Le film met en scène le premier conflit mondial, un temps de guerre où il s’agit de choisir son camp : en ces temps troublés, il s’agit de se trouver dans une tranchée ou dans celle d’en face, mais certainement pas d’atermoyer au milieu du no man’s land. C’est le dilemme auquel est confronté le personnage de de Boeldieu, écartelé qu’il est avec, d’abord son compère d’infortune, Maréchal le prolo, mais aussi avec l’officer allemand von Rauffenstein, joué par Erich von Stroheim, aristocrate prussien de la même « race » que lui – je mets le mot entre guillemets, car on met toujours, désormais ce mot entre guillemets comme pour s’excuser de l’utiliser, et pour siginfier que je lui donne le sens qu’il avait à l’époque de l’ancien régime et non pas à l’époque de Mein K***f (là, je mets des étoiles pour éviter que google amène vers ce blog des gens qui y chercheraient autre chose que du cinéma)-. Allégeance à sa patrie ou allégeance à sa classe, that is the question ?

C’est le choix que doit faire Boeldieu, c’est aussi l’un des ressorts tragiques du film. En plus du conflit prolétaires / aristocrates, il narre en filigrane le crépuscule de la classe aristocratique. Oui, Boeldieu et Rauffenstein partagent les mêmes codes d’honneur, ils fréquentent les mêmes prostituées, mais ils sont une espèce en voie de disparition, un groupe d’un autre âge. Boeldieu qui a compris les leçons de la révolution française le sait, Rauffenstein a du mal à l’admettre et l’entend de la bouche de Boeldieu, d’abord au milieu du film (Boeldieu : « On n’a plus besoin de nous » – Rauffenstein : « Est-ce que ce n’est pas dommage ? » – Boeldieu : « Peut-être »), puis dans un très bel échange lorsque ce dernier explique à son frère de sang allemand que « mourir à la guerre pour un ouvrier, c’est épouvantable, tandis que pour nous, c’est une belle façon d’en finir ». Ces moments du film sont véritablement émouvants.

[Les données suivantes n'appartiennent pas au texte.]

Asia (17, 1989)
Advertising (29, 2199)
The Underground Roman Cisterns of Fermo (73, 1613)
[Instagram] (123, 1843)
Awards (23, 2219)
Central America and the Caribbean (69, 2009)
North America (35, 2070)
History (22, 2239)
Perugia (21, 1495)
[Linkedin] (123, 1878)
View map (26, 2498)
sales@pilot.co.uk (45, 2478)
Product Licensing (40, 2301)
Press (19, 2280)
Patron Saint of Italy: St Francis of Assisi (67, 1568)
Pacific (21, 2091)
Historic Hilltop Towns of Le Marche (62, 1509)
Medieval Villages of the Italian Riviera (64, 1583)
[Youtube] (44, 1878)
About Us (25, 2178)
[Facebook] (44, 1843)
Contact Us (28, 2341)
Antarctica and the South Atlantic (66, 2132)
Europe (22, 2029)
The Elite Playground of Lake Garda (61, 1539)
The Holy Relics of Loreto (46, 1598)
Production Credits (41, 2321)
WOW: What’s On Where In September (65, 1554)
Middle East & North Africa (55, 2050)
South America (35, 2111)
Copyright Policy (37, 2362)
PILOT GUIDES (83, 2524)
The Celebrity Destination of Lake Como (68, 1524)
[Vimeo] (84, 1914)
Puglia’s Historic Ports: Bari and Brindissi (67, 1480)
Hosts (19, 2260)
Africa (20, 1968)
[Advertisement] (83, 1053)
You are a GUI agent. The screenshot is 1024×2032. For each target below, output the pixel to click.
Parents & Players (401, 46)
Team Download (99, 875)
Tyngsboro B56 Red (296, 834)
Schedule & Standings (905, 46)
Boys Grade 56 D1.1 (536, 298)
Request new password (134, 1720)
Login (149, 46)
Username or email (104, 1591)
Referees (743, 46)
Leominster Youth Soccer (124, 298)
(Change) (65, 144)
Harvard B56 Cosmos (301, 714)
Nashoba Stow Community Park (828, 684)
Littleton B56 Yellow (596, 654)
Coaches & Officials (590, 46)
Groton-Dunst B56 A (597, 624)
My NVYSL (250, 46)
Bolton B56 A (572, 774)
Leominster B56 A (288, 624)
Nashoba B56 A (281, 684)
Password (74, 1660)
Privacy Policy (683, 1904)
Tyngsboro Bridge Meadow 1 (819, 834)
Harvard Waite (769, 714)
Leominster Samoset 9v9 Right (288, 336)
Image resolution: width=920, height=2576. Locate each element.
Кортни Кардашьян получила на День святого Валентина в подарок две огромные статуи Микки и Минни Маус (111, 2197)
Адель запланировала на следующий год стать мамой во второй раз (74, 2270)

Au débit du film, je mettrais son pacifisme un peu naïf qui peut s’expliquer dans le contexte de l’époque et aussi par les sympathies communistes de Renoir. Il n’y a pas a proprement parler de « méchants » dans le film. Tout le monde est gentil avec tout le monde, y compris les gardiens de prison allemands qui sont tellement sympa qu’on en vient à se demander, pourquoi on leur fait la guerre et même pourquoi en veut s’en évader. Des horreurs de la guerre de 14, qui étaient familières aux gens de l’époque comme elles le sont à nous, il n’est point question sauf pendant un court moment où Stroheim explique pourquoi il n’est plus sûr le front. Tous les prisonniers français sont très typés, il y a l’instituteur, le juif, le prolo, l’aristocrate … Tous les allemands ont des moustaches à la Hindenburg et les russes on des barbiches à la Trotsky ou une chevelure fournie avec raie au milieu et moustache comme Staline. On n’est sûr de ne pas se tromper et c’est un peu pesant.

Il faut peut-être lire cette naïveté au prisme de l’état d’esprit de l’époque. Certes les discours antisémities à l’époque étaient virulents mais l’angélisme aussi, après tout, le film est tourné l’année d’avant les accords de Munich. Les camps de prisonniers du film ressemblent vraiment à des camps de vacances alors que de l’autre côté du Rhin, en 1937, fleurissaient déjà des Konzentrationlager qui n’avaient rien à voir avec ceux représentés à l’écran, mais cela, Renoir l’ignorait.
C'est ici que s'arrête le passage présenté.